SLOG and power loss protection

rungekutta

Contributor
Joined
May 11, 2016
Messages
146
Hi guys,
Looking for clarity on something...

So I understand that in the case of synchronous writes, the SLOG (ZIL) keeps an on-disk copy of the data that will be written to the pool in the next transaction group. As opposed to asynchronous, where between the 5s writes to the pool, ZFS keeps this data in RAM, meaning data loss in the case of a failure.

I have also read many times that
a) the SLOG needs to deliver low-latency writes in order not to slow down synchronous writes of clients
b) the SLOG needs power loss protection, otherwise it defeats the purpose of the SLOG in the first place (may just as well have used RAM)

Thinking about this a bit more, I don't see how these two can work together..? Specifically, does ZFS write to the SLOG and wait for the SLOG device to ack before responding back to the client? That would explain (a) above. HOWEVER that being the case, why would power loss protection be required on the SLOG device? As the client won't get the positive ack until the data has been securely written.

Alternatively, there is some in-flight scenario where ZFS in effect responds back to the client before the SLOG has fully committed the write. That would explain (b) above. But in that case, why would write-latency of the SLOG be so important for performance...? As there's some degree of asynchronous write to the SLOG anyhow.

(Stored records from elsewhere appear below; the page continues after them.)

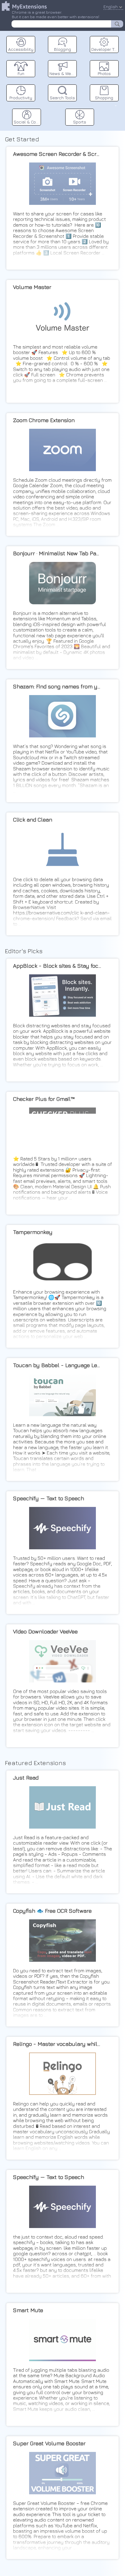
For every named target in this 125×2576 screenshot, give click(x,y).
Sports (79, 121)
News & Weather (63, 73)
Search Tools (62, 97)
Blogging (62, 49)
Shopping (104, 97)
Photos (104, 73)
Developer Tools (105, 49)
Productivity (20, 97)
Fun (21, 73)
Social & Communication (27, 121)
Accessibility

I'm sure I'm missing something here so would appreciate some guidance...!
 

rungekutta

Contributor
Joined
May 11, 2016
Messages
146
After a bit of googling I think I can answer my own question. So ZFS does indeed wait for the SLOG ssd to finish writing and even issues a cache flush command to ensure nothing is left uncommitted. So if all SSDs had behaved accordingly, there would indeed be no need for power loss protection in the SLOG. But the problem is that some SSDs actually lie to the controller and keeps uncommitted buffers even though they claim to have persisted the data. Enterprise’y drives in general and particularly those with power loss protection are less likely to lie to ZFS - in that they they guarantee to have persisted (or that they *will* persist, through its reserve power capacitors in the worst case), when they claim to have done so. Unlike many consumerish SSDs that lie about it to perform better in benchmarks.

So there you go.
 

HoneyBadger

actually does care
Administrator
Moderator
iXsystems
Joined
Feb 6, 2014
Messages
5,110
Accurate assessment. I meant to reply to this earlier, but "weekend happened."

All modern SSDs (circa 2014+ or so) properly honor a cache flush request, or at least attempt to do so. There's still the chance of "partial write failure" or similar firmware buginess, and there's much better odds of that not happening when using a drive that specifically calls out PLP as supported.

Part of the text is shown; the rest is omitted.